- Developers: Peter Korsgaard and others
- Initial release: January 12, 2005; 21 years ago
- Stable release: 2026.02 / 4 March 2026
- Written in: Make, shell and C
- Operating system: Linux
- Platform: Embedded Linux
- Size: 6.2 MB
- Type: Build automation
- License: GNU GPL version 2 or later
- Website: buildroot.org
- Repository: gitlab.com/buildroot.org/buildroot/ ;

= Buildroot =

Tool for building Linux

Buildroot is a set of Makefile and patch files that automates the process of building Linux-based system software for an embedded system, including cross-compiling to a target platform that differs from the build system. Buildroot can build a cross-compilation toolchain, a root file system, a Linux kernel image, and a boot loader.

Buildroot supports multiple computer and instruction set architectures including x86, ARM, MIPS, PowerPC and RISC-V. Buildroot comes with configurations for several off-the-shelf embedded boards, such as Cubieboard, Raspberry Pi and SheevaPlug. Several third-party projects and products use Buildroot as the basis for their build systems, including the OpenWrt project that creates an embedded operating system, and firmware for the customer-premises equipment (CPE) used by the Google Fiber broadband service.

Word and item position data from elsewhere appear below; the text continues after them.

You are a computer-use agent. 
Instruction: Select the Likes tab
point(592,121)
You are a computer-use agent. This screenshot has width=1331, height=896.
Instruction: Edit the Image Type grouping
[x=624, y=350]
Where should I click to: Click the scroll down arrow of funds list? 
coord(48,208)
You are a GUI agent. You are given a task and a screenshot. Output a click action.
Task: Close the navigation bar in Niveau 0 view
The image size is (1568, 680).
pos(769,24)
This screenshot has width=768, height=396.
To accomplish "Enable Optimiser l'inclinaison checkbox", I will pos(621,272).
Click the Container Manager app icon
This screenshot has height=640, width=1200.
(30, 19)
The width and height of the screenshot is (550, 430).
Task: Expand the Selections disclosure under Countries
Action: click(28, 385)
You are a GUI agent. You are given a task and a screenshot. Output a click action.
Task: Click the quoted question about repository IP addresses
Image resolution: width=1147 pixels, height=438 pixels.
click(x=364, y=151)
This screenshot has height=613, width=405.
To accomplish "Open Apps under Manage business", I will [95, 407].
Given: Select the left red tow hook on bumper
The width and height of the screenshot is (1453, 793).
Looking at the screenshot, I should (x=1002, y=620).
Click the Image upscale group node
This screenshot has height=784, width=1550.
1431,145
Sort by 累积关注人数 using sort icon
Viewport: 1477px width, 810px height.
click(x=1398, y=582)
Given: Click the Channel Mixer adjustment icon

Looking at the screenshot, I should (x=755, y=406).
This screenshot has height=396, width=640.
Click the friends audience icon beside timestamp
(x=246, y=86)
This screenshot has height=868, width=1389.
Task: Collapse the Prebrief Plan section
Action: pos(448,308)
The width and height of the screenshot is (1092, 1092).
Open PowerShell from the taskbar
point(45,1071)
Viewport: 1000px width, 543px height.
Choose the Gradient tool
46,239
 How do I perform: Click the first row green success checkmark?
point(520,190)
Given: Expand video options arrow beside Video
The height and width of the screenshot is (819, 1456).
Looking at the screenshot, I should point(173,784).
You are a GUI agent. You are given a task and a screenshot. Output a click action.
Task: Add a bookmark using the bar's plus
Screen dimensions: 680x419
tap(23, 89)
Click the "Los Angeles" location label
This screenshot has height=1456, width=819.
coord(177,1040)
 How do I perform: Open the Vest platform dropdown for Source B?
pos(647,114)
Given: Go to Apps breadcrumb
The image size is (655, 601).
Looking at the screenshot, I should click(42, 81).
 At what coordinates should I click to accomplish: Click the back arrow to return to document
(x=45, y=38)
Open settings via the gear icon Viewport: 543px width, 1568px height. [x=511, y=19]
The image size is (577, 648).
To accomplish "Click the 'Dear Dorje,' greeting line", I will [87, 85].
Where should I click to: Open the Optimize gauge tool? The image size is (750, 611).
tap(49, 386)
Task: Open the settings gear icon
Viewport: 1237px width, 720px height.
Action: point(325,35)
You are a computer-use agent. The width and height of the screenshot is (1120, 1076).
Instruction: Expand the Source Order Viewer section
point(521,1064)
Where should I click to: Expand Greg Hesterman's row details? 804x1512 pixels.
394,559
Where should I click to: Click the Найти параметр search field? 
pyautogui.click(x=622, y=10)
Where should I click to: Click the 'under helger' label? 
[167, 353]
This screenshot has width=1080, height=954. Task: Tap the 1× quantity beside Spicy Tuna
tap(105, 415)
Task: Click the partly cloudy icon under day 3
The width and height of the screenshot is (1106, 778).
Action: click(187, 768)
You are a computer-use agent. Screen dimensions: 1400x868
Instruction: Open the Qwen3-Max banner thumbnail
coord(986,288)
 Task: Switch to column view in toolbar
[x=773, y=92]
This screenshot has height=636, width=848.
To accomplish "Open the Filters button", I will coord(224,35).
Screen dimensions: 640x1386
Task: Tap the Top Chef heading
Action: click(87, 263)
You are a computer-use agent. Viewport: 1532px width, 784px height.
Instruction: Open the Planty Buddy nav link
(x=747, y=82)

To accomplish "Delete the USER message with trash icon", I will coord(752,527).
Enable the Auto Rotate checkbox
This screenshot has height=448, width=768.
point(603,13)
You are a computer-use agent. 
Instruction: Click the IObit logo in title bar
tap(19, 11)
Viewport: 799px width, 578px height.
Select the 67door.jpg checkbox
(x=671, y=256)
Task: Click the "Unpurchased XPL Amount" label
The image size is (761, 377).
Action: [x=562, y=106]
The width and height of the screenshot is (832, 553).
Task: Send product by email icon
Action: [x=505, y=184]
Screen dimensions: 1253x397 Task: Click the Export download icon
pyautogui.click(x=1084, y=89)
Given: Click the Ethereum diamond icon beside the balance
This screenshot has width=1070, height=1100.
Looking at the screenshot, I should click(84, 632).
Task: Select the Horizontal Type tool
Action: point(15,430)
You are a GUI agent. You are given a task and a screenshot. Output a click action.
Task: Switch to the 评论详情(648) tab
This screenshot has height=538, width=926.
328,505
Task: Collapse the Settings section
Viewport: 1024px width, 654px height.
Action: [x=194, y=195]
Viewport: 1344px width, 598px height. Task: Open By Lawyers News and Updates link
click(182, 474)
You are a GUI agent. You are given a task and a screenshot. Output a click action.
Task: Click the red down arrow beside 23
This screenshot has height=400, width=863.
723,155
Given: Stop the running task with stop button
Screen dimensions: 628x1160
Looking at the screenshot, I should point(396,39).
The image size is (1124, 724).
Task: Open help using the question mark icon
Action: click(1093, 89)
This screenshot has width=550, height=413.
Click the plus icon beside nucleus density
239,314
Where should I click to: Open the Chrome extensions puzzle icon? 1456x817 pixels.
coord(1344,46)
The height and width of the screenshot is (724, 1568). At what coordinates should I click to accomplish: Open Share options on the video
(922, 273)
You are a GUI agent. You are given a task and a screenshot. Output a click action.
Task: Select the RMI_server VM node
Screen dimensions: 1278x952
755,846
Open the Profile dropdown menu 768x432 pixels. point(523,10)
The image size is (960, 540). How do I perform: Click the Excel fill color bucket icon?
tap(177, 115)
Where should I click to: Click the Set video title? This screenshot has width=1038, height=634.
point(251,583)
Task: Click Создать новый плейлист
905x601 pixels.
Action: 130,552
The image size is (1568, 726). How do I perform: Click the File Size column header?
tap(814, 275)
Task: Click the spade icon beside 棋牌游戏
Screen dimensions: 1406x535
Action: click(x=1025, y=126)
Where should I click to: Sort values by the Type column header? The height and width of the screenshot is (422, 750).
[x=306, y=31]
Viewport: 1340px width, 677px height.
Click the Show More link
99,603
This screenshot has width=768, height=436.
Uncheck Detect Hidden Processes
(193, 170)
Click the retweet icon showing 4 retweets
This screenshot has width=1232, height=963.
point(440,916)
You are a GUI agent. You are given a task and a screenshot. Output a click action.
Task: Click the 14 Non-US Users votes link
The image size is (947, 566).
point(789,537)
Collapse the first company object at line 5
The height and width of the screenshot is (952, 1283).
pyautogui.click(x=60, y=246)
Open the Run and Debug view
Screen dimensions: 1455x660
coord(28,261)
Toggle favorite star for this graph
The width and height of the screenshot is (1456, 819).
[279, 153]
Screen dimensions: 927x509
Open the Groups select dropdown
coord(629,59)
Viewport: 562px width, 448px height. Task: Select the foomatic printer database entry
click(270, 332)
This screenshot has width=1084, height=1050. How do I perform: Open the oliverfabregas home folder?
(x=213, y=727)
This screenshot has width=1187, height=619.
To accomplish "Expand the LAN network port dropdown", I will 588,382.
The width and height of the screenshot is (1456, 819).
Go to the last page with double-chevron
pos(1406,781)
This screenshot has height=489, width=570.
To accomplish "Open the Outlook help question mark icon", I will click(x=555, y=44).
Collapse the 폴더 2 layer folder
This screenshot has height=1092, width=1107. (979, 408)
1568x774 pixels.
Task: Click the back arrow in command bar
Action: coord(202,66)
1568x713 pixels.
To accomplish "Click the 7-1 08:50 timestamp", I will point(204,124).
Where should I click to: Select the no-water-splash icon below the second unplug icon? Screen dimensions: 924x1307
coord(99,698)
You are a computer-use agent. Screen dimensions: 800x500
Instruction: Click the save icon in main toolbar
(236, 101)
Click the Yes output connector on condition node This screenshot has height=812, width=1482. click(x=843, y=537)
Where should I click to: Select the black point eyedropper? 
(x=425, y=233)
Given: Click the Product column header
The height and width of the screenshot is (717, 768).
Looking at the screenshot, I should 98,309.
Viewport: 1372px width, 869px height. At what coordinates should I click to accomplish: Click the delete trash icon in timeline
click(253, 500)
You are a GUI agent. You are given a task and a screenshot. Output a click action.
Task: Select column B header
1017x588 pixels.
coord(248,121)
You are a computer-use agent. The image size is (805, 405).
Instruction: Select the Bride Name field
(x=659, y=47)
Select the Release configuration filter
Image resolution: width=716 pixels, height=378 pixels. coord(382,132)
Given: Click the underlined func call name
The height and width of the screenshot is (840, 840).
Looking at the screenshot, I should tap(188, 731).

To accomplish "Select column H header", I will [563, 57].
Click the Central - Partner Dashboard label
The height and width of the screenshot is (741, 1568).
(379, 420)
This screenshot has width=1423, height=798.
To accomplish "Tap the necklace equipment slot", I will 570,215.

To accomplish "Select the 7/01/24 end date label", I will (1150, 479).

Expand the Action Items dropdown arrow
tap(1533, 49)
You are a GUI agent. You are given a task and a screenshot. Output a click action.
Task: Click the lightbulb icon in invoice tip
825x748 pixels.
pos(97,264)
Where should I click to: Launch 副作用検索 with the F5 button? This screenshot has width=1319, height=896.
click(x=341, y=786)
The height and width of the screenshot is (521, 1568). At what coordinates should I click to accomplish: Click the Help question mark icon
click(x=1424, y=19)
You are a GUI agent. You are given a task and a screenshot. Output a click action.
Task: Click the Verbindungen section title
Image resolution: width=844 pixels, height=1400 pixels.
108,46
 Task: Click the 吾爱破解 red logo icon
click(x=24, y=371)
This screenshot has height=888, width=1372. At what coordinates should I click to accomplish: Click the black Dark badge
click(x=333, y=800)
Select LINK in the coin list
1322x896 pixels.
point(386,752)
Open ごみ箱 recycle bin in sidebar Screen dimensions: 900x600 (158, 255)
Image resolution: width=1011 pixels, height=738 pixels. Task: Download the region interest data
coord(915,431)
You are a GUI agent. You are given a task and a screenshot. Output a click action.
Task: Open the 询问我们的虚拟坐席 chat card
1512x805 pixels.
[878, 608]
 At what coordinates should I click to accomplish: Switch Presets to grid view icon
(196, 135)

Multiple C standard library variants are supported, including the GNU C Library, uClibc and musl, as well as those belonging to various preconfigured development environments, such as Linaro. Buildroot's build configuration system internally uses Kconfig (which is part of the Linux codebase), to provide features such as a menu-driven interface, handling of dependencies, and contextual help. Buildroot is organized as multiple, automatically downloaded packages, which contain the source code of various userspace applications, system utilities, and libraries. Root file system images, which are the final results, may be built using various file systems, including EROFS, cramfs, JFFS2, romfs, SquashFS and UBIFS.

Buildroot is free and open-source software, maintained by Peter Korsgaard and licensed under version 2 or later of the GNU General Public License (GPL). The project started in 2001, with initial intentions to serve as a testbed for uClibc. New releases are made available every three months.